Submitted by on May 3, 2023 – 2:49 pm

Yo-Yo Ma performed the Elgar Cello Concerto with the CSO conducted by Carlos Miguel Prieto. (Todd Rosenberg photos)

Review: Chicago Symphony Orchestra conducted by Carlos Miguel Prieto; Yo-Yo Ma, cello. May 1 at Orchestra Hall. 
By Lawrence B. Johnson

All that was lacking was the Guinness and step-dancers to turn the Chicago Symphony Orchestra’s special concert with cellist Yo-Ya Ma into what the Irish call a hooley. it was a party, for sure, the May 1 event benefiting the musicians’ pension fund, and dancing in the aisles threatened to break out at any moment.

There was a lot of whooping, and it began the moment the lionized cellist strode onto the stage at the concert’s outset to play the Elgar concerto. But that ovation paled in comparison with the near delirium that erupted in the packed house at the conclusion of Ma’s elegant performance with the CSO led by Carlos Miguel Prieto.

In Ma’s hands, the Elgar concerto worked its restrained magic.

Though Elgar’s concerto runs a concise 26 minutes, nothing was offered before it to enlarge the program’s first half. The adoring audience was there for Ma’s star turn, and that’s what greeted them immediately. His indulgent, almost demure playing felt singularly true to the work’s Victorian roots. The queen was 20 years into her 64-year reign when Edward Elgar was born in 1857. His Cello Concerto, still one of the staples of the repertoire, soberly bespeaks that outwardly sedate culture just as it epitomizes the composer’s music generally. In Ma’s assured hands, the genteel piece certainly worked its magic on this occasion.

The audience response was at least as remarkable as the performance itself. The storm of delight came in waves, each seemingly higher and more vociferous than the one before. Here was one of classical music’s genuine rock stars, rocked in turn by fans who had come not just to listen but to adore. Still, there was some question as to whether Ma would accommodate the standing, dare I say screaming, crowd with an encore — until Prieto, with a grand churning motion of his arm, urged a redoubling of the adulatory madness.

It was Ma himself who finally quieted the house to make himself heard, announcing that he would indeed play an encore, a lovely little air by the great cellist Pablo Casals called “Song of the Birds.” Followed, of course, by more exuberant shouting but also by a bearer of brilliant red blossoms wrapped in paper. As the ovation roared on, Ma removed the stems one by one and handed them around to female members of the orchestra — then waved his farewell and vanished stage right.

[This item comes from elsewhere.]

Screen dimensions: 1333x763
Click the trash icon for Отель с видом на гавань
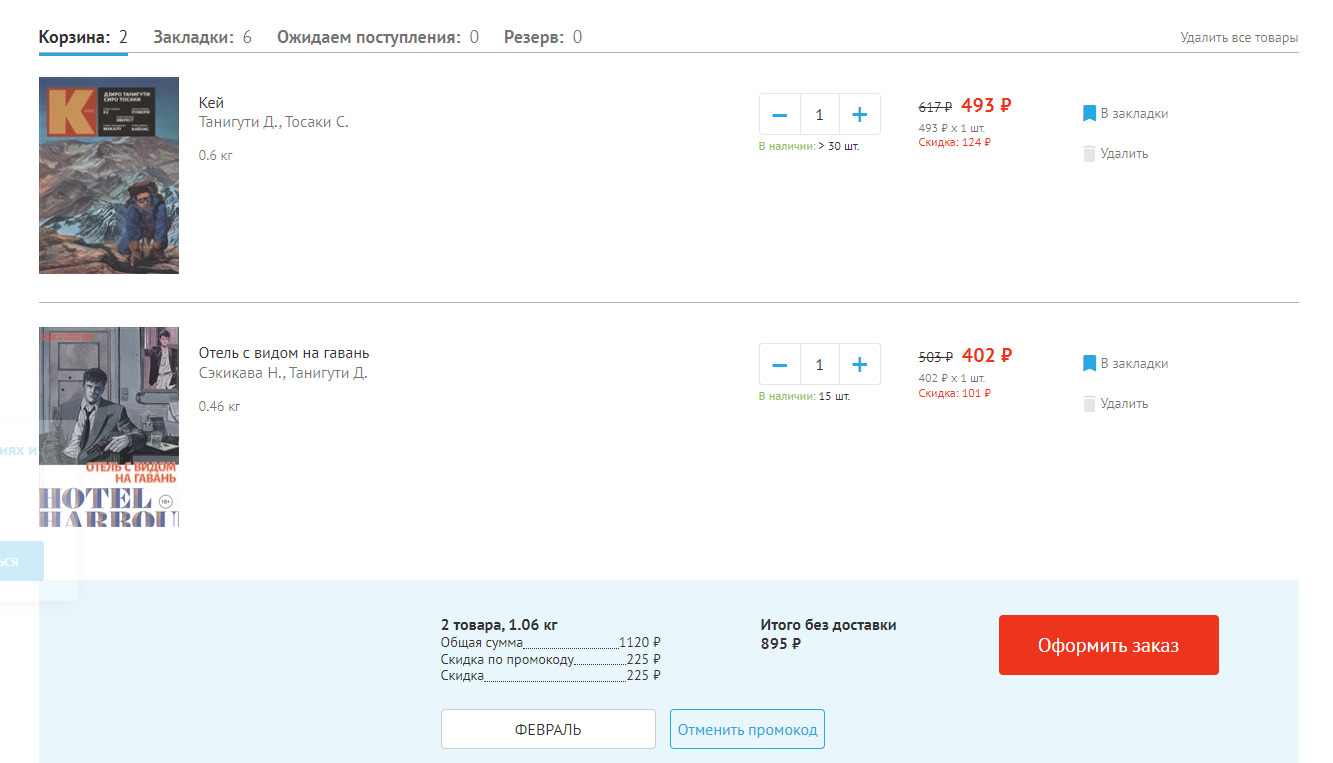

CSO concertmaster Robert Chen and Ma saluted each other after the Elgar.

The real fascination of the concert’s second half, Tchaikovsky’s Symphony No.4 in F minor, was to see whether, thus emotionally sated, the audience would come back for more or simply waft out into the night not wanting to sully that last sound of the solitary cello. But return they did for music as egregiously demonstrative as Elgar’s concerto is circumspectly reserved.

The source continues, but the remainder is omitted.